(Screenshot grounding data)
··········
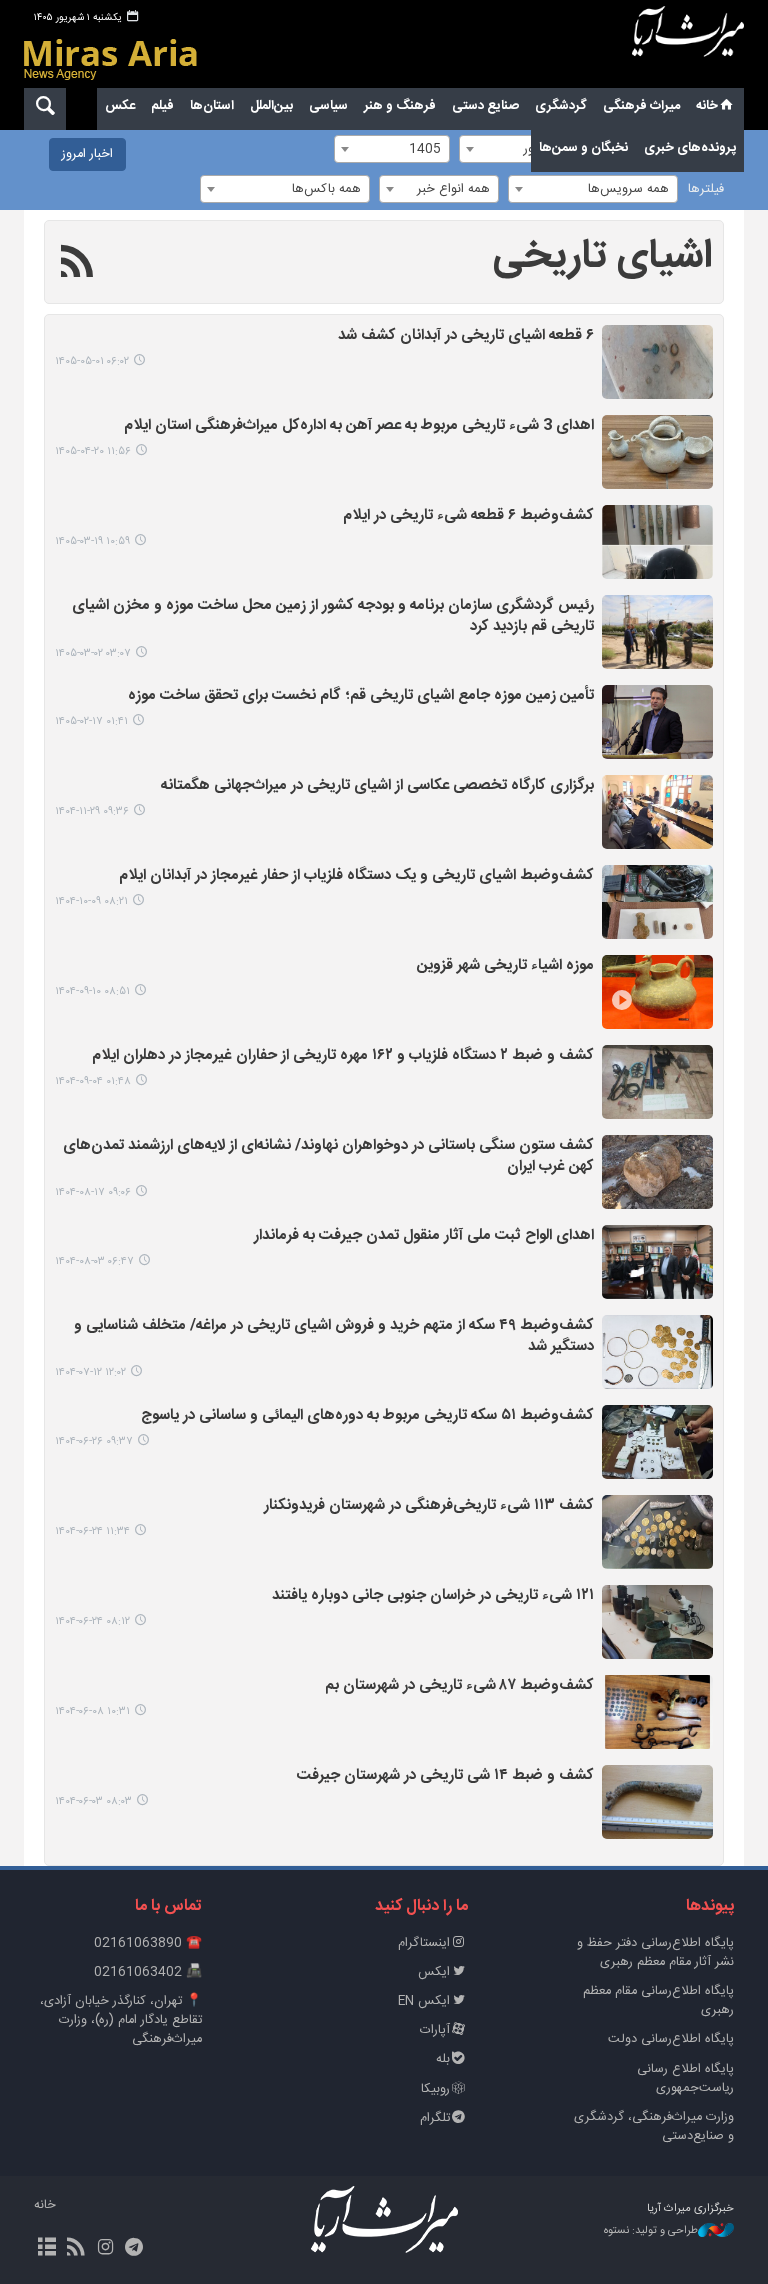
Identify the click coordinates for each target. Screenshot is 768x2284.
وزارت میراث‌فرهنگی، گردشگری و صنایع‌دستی (654, 2127)
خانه (707, 106)
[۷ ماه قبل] (657, 902)
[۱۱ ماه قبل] (657, 1442)
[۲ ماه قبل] (657, 542)
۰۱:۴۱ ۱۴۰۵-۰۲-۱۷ (91, 721)
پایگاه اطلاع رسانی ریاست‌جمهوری (685, 2079)
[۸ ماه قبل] (657, 992)
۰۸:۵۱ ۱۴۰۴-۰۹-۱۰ (92, 991)
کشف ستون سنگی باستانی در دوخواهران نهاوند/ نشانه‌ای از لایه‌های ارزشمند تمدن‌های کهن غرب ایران (328, 1157)
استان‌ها (212, 106)
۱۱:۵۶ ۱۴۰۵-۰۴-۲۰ (93, 451)
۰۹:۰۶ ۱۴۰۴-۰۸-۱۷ (93, 1192)
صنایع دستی (485, 106)
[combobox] (593, 189)
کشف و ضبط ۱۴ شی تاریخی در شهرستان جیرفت (445, 1776)
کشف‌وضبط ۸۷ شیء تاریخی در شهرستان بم (459, 1686)
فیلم (162, 106)
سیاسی (328, 106)
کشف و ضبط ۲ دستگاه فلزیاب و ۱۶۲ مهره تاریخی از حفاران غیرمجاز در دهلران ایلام (343, 1056)
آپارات (435, 2030)
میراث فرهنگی (641, 106)
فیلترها (706, 189)
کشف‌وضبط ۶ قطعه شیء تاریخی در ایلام (468, 516)
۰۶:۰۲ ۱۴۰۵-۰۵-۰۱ (92, 361)
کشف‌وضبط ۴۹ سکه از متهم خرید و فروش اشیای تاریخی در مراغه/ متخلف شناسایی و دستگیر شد (334, 1337)
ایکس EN (424, 2001)
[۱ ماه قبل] (657, 452)
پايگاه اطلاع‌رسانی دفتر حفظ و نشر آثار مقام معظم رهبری (655, 1953)
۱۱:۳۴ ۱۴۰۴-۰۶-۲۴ (92, 1531)
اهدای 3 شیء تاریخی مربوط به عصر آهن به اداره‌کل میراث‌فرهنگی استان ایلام (359, 426)
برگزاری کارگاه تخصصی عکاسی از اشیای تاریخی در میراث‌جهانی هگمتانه (377, 786)
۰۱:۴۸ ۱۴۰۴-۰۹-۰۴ (93, 1081)
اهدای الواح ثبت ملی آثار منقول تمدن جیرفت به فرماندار (424, 1236)
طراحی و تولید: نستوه (651, 2231)
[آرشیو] (46, 2249)
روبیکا (435, 2089)
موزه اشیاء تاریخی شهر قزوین (505, 966)
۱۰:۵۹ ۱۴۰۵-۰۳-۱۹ (92, 541)
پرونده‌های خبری (690, 148)
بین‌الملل (271, 106)
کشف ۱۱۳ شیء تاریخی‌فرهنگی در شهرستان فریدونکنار (429, 1506)
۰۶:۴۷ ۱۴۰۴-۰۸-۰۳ (94, 1261)
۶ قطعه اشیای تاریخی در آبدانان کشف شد (466, 336)
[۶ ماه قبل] (657, 812)
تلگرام (435, 2118)
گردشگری (561, 106)
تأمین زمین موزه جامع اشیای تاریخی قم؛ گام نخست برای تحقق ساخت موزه (361, 696)
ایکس (434, 1972)
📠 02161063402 (148, 1972)
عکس (120, 106)
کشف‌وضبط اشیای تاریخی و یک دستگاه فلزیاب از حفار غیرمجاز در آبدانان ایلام (356, 876)
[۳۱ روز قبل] (657, 362)
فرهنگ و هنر (400, 106)
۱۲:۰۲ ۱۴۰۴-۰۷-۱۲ (90, 1372)
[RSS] (77, 265)
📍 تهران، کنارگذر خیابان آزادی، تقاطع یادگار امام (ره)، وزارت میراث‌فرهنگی (121, 2020)
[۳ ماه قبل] (657, 632)
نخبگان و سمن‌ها (583, 148)
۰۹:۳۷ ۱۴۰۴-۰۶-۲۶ (94, 1441)
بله (443, 2059)
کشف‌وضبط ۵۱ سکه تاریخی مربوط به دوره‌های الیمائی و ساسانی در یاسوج (367, 1416)
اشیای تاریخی (603, 257)
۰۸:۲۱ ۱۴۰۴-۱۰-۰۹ (91, 901)
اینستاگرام (424, 1943)
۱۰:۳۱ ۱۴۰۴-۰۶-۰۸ (92, 1711)
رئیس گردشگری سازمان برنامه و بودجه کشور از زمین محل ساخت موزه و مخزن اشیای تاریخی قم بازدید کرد (333, 617)
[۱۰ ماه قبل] (657, 1352)
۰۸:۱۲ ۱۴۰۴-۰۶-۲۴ (92, 1621)
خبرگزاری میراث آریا (688, 47)
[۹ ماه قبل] (657, 1172)
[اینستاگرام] (104, 2249)
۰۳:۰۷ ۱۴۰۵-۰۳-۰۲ (93, 653)
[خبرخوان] (75, 2249)
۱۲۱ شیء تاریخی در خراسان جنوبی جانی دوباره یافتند (433, 1596)
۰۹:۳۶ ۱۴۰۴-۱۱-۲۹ (92, 811)
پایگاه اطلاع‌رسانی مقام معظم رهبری (658, 2001)
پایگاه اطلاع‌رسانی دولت (671, 2039)
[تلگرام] (134, 2249)
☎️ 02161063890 (148, 1943)
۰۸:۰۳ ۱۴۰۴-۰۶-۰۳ (93, 1801)
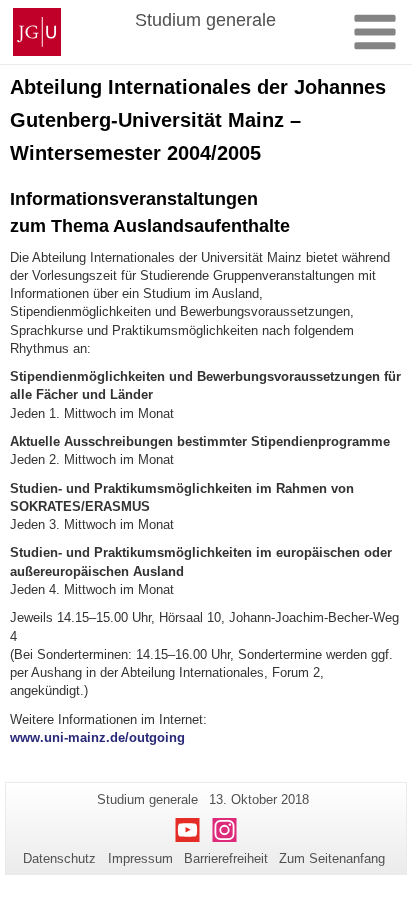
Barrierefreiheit (226, 858)
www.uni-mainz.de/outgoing (97, 737)
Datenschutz (59, 858)
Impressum (140, 858)
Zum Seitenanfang (332, 858)
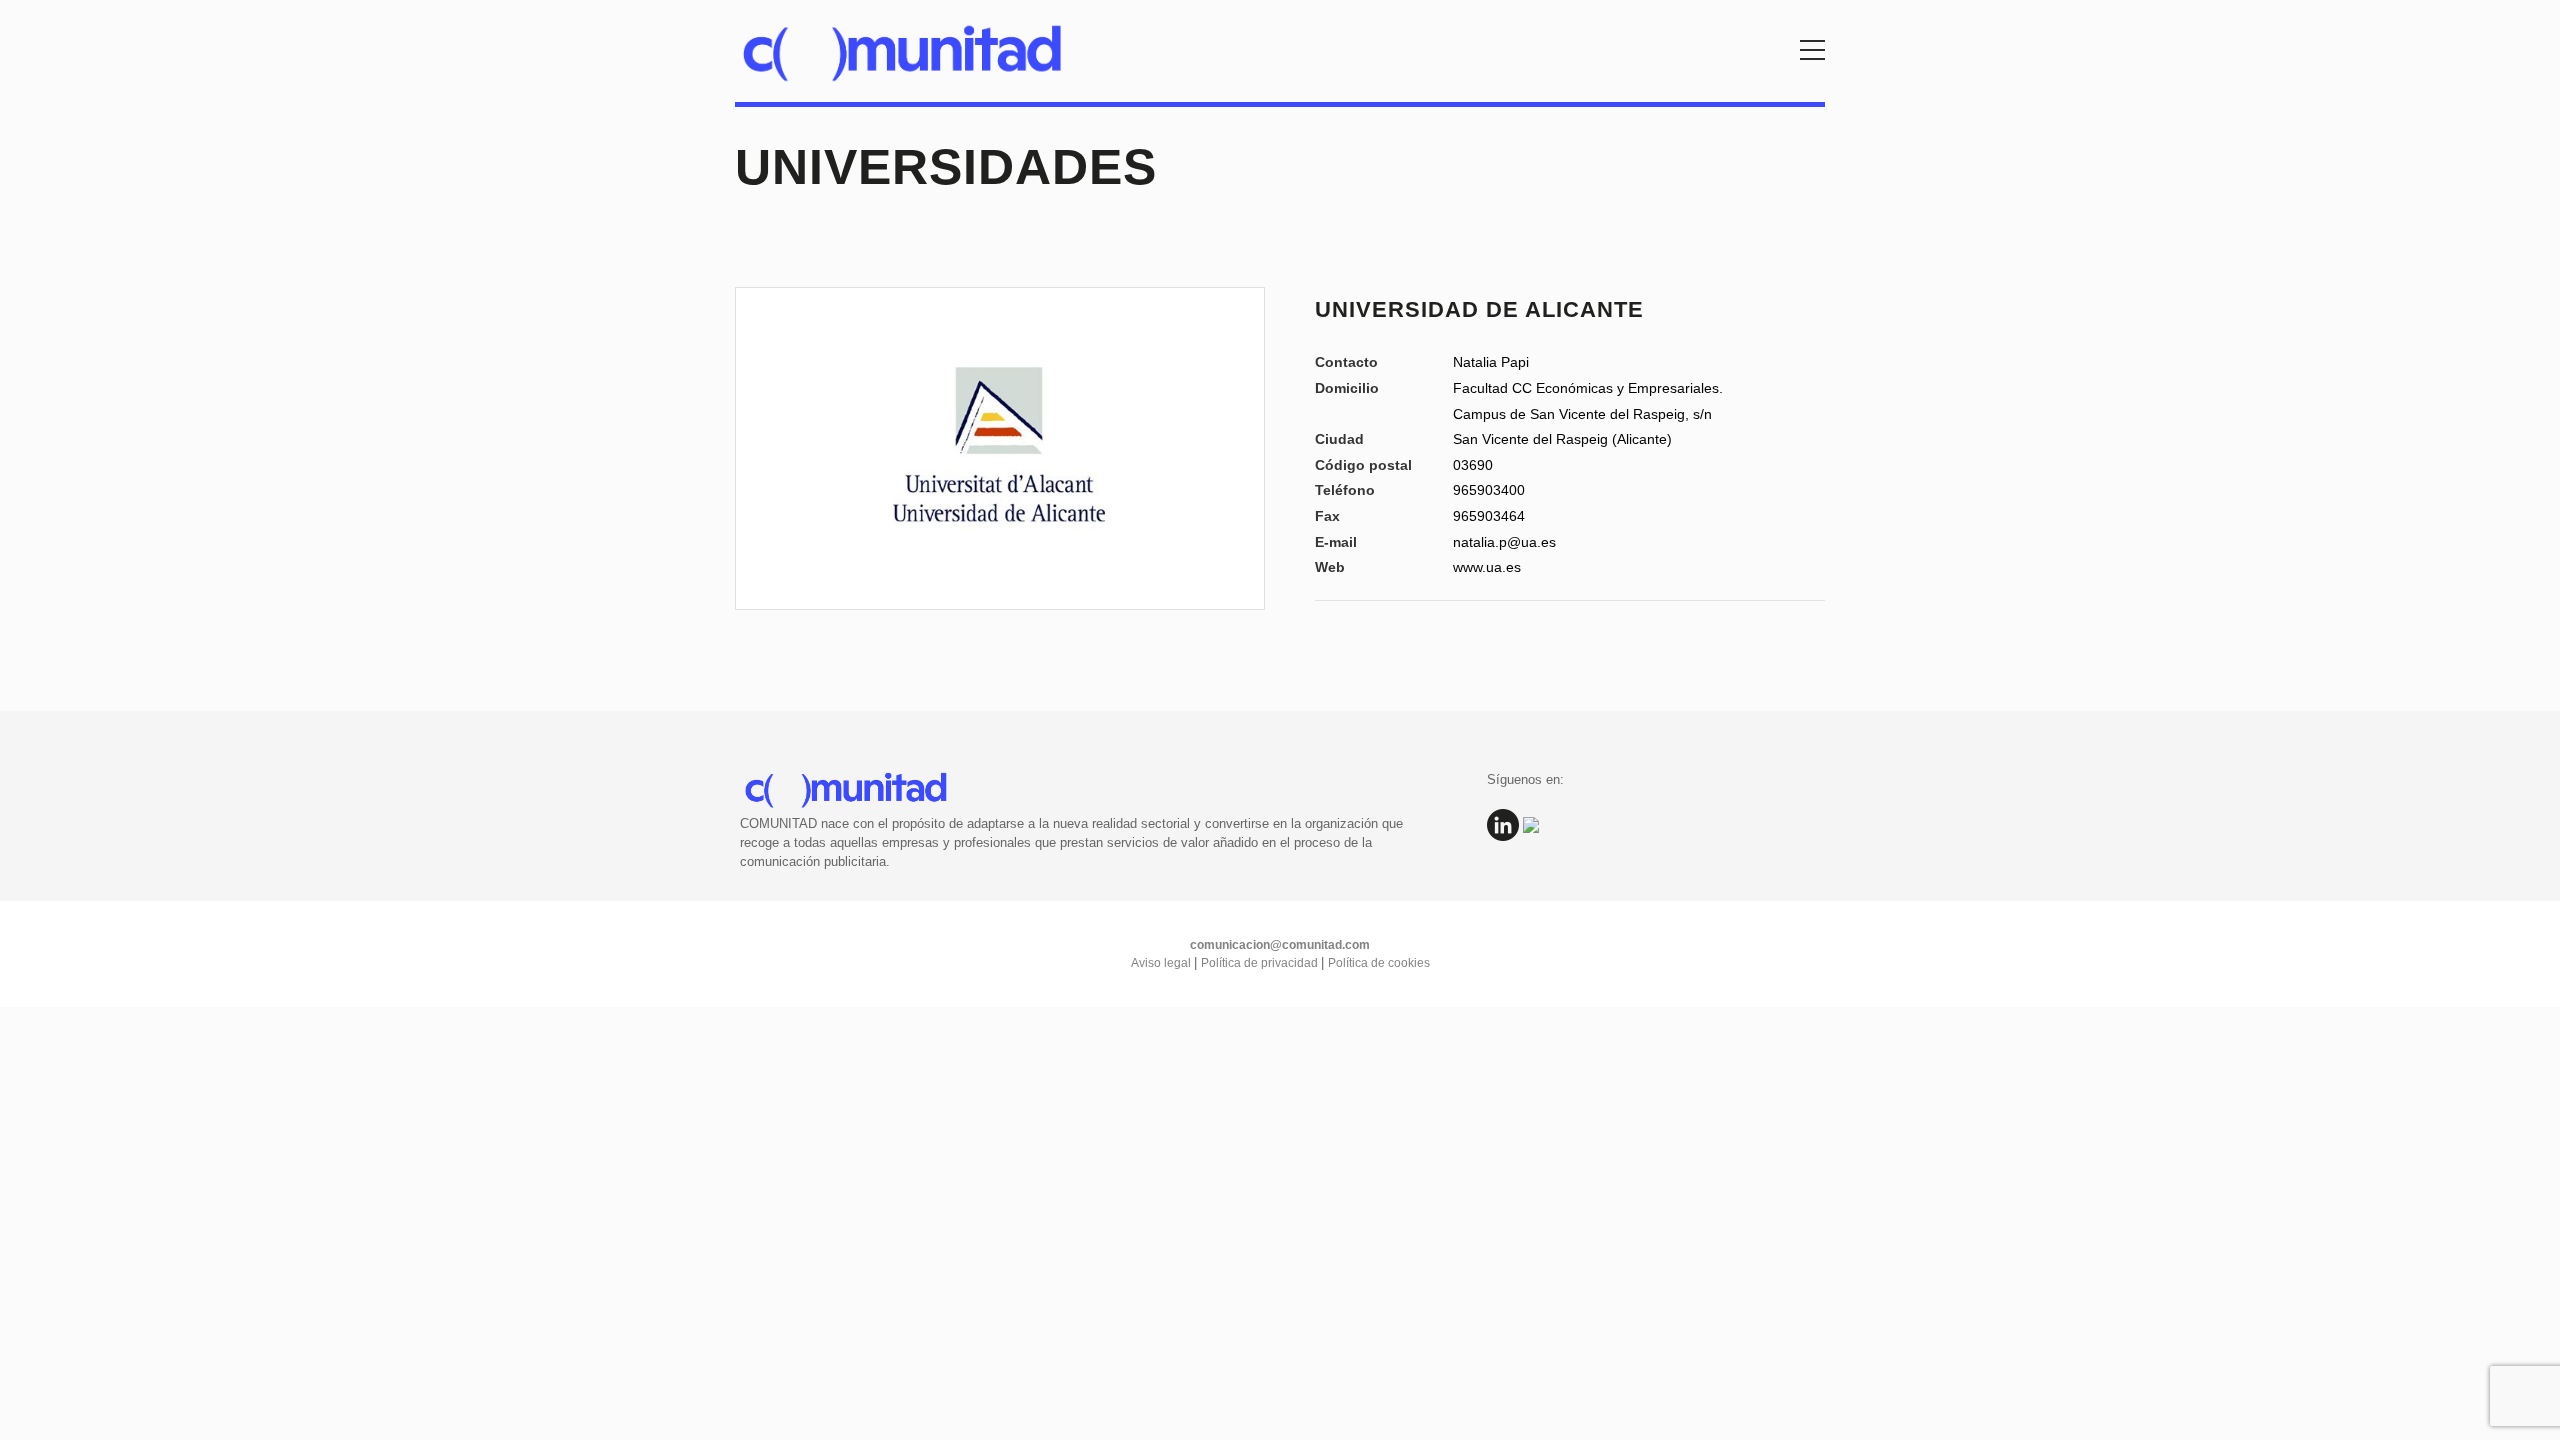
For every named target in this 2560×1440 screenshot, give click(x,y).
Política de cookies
··········
### EXERCISE:
Some lines in the data above hold the string "شهرستان". Find and copy each of them.

### SOLUTION FOR THIS EXERCISE:
کشف و ضبط ۱۴ شی تاریخی در شهرستان جیرفت (445, 1776)
کشف‌وضبط ۸۷ شیء تاریخی در شهرستان بم (459, 1686)
کشف ۱۱۳ شیء تاریخی‌فرهنگی در شهرستان فریدونکنار (429, 1506)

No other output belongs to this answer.